Heidenau, Salzhemmendorf, Freital, Tröglitz. Die Liste der Orte, an denen sich der Hass auf Flüchtlinge entlädt, ist lang. Die Bundeskanzlerin fordert null Toleranz gegenüber Fremdenfeindlichkeit, ob in Ost oder West.

Angela Merkel: "Gedankengut bleibt, auch wenn eine Partei verboten wird"
DPA

Angela Merkel: "Gedankengut bleibt, auch wenn eine Partei verboten wird"


Bundeskanzlerin Angela Merkel hat angesichts zahlreicher Anschläge auf Flüchtlingsunterkünfte vor einem neuen Rechtsterrorismus gewarnt. In einem Interview der Funke-Mediengruppe rief sie zur Wachsamkeit auf.

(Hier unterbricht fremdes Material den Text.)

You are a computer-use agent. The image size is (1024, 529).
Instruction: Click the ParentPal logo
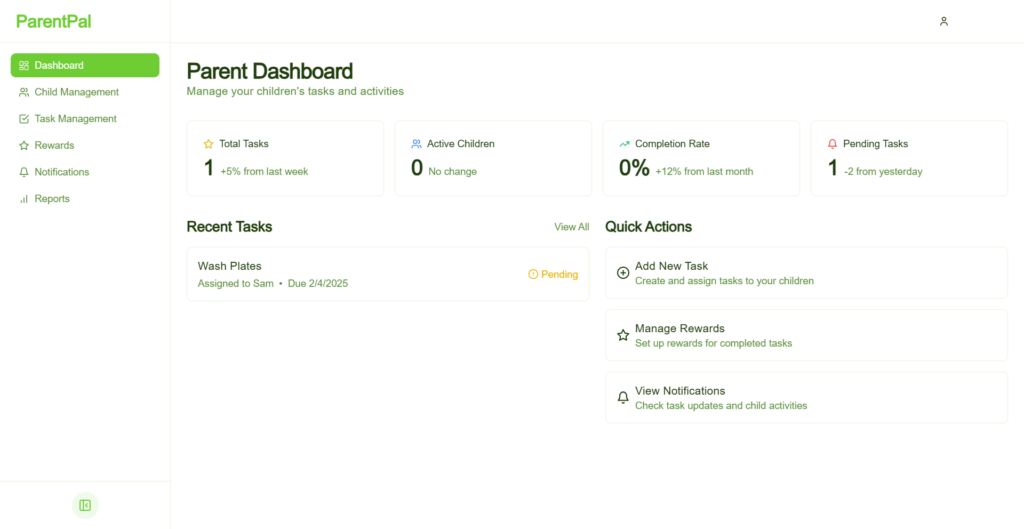click(x=54, y=22)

"Eine Schande wie die so lange unaufgeklärte Mordserie des NSU darf sich nie wiederholen", sagte die CDU-Chefin. Jeder müsse sich klar und unmissverständlich Angriffen auf Flüchtlinge entgegenstellen. "Es darf null Toleranz für Hass und Fremdenfeindlichkeit geben."

Die Kanzlerin wandte sich auch gegen die Einschätzung, Fremdenfeindlichkeit sei vor allem ein ostdeutsches Problem. "Ich sehe nicht den Sinn in einer Ost-West-Diskussion. Was akzeptabel und was nicht akzeptabel ist, das gilt in ganz Deutschland", sagte sie.

Die Formulierung von Bundespräsident Joachim Gauck, der vor einem "Dunkeldeutschland" gewarnt hatte, wollte sich Merkel ausdrücklich nicht zu eigen machen. "Jeder drückt das auf seine Weise aus", sagte sie.

Die Wirkung eines möglichen NPD-Verbots beurteilte Merkel skeptisch. "Ich befürchte, das rechtsextremistische Gedankengut bleibt, auch wenn eine Partei verboten wird", sagte sie.

Der Bundesrat will vor dem Bundesverfassungsgericht ein Verbot der NPD erreichen. Bundesregierung und Bundestag sind an dem Verfahren nicht beteiligt.